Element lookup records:
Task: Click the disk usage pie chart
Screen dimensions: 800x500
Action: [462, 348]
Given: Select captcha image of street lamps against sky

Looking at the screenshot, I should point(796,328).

== Exercise directions ==
Retype all the records above line by line, changing nothing.

== Answer to the exercise ==
Task: Click the disk usage pie chart
Screen dimensions: 800x500
Action: [462, 348]
Given: Select captcha image of street lamps against sky

Looking at the screenshot, I should point(796,328).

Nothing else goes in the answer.